WRITTEN REQUEST :: Quote the lines below word for word, from the first one through the line containing "click(x=148, y=90)", including both of those.

== == ==

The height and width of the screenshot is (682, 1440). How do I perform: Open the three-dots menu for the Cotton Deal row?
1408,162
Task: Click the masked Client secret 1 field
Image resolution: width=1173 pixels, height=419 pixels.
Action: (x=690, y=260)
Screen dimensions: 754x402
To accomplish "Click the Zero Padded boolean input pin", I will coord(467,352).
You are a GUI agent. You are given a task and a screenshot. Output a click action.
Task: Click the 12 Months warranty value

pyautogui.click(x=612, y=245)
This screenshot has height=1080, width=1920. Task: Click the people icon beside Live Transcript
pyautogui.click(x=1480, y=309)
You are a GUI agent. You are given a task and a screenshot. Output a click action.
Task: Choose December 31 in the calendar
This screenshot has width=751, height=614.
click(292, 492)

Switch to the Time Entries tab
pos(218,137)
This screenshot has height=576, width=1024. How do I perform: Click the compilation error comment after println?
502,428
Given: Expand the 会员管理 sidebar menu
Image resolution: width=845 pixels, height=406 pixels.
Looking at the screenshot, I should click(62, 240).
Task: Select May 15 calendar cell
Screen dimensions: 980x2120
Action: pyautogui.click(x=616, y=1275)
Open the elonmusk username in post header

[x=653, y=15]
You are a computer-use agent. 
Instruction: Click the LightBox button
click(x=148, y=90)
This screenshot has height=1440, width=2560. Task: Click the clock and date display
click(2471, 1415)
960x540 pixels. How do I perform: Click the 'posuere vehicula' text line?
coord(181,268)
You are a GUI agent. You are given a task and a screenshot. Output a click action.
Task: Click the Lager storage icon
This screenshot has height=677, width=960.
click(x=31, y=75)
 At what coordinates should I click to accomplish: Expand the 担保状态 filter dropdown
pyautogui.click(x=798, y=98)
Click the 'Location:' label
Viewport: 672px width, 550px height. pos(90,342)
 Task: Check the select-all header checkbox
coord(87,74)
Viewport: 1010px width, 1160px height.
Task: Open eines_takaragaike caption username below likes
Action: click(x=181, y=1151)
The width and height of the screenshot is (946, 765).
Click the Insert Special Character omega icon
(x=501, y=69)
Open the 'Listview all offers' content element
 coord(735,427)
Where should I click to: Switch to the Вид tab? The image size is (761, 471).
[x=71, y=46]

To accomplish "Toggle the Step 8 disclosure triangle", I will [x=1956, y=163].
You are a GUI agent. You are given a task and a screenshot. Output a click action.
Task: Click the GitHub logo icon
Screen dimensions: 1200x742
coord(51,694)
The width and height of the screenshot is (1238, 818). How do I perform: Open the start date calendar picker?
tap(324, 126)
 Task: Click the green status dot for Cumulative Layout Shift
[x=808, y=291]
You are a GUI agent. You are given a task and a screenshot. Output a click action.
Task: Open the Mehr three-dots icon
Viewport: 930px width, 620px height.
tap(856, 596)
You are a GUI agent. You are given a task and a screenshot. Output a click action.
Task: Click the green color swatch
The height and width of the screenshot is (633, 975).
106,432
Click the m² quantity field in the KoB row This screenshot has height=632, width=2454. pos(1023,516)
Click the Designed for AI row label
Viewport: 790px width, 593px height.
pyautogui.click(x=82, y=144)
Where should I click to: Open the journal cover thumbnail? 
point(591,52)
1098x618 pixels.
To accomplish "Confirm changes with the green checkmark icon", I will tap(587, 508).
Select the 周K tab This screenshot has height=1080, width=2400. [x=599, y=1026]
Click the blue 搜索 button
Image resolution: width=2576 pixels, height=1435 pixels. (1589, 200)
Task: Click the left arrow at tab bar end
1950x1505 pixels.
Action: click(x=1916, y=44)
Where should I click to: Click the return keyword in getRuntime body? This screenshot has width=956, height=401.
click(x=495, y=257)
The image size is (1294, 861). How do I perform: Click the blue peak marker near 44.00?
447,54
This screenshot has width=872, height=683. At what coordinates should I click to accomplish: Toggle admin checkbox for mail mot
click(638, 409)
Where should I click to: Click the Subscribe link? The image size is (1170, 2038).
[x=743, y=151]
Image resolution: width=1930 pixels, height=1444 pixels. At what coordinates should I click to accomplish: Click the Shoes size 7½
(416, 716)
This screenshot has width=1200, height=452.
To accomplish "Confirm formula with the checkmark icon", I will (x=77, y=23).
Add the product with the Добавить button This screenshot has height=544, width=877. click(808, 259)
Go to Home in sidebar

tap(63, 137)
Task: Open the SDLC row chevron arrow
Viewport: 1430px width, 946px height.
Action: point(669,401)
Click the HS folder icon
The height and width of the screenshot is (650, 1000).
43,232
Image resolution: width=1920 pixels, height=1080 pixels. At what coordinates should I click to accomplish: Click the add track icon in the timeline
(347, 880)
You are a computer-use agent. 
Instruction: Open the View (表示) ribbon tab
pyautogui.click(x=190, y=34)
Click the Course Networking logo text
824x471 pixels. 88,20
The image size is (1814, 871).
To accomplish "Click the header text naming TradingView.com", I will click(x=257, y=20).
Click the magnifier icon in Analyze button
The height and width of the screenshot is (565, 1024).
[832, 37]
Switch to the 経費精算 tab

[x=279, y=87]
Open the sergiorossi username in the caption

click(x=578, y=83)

== == ==

OUTPUT FOR THIS EXERCISE ::
The height and width of the screenshot is (682, 1440). How do I perform: Open the three-dots menu for the Cotton Deal row?
1408,162
Task: Click the masked Client secret 1 field
Image resolution: width=1173 pixels, height=419 pixels.
Action: (x=690, y=260)
Screen dimensions: 754x402
To accomplish "Click the Zero Padded boolean input pin", I will coord(467,352).
You are a GUI agent. You are given a task and a screenshot. Output a click action.
Task: Click the 12 Months warranty value

pyautogui.click(x=612, y=245)
This screenshot has height=1080, width=1920. Task: Click the people icon beside Live Transcript
pyautogui.click(x=1480, y=309)
You are a GUI agent. You are given a task and a screenshot. Output a click action.
Task: Choose December 31 in the calendar
This screenshot has width=751, height=614.
click(292, 492)

Switch to the Time Entries tab
pos(218,137)
This screenshot has height=576, width=1024. How do I perform: Click the compilation error comment after println?
502,428
Given: Expand the 会员管理 sidebar menu
Image resolution: width=845 pixels, height=406 pixels.
Looking at the screenshot, I should click(62, 240).
Task: Select May 15 calendar cell
Screen dimensions: 980x2120
Action: pyautogui.click(x=616, y=1275)
Open the elonmusk username in post header

[x=653, y=15]
You are a computer-use agent. 
Instruction: Click the LightBox button
click(x=148, y=90)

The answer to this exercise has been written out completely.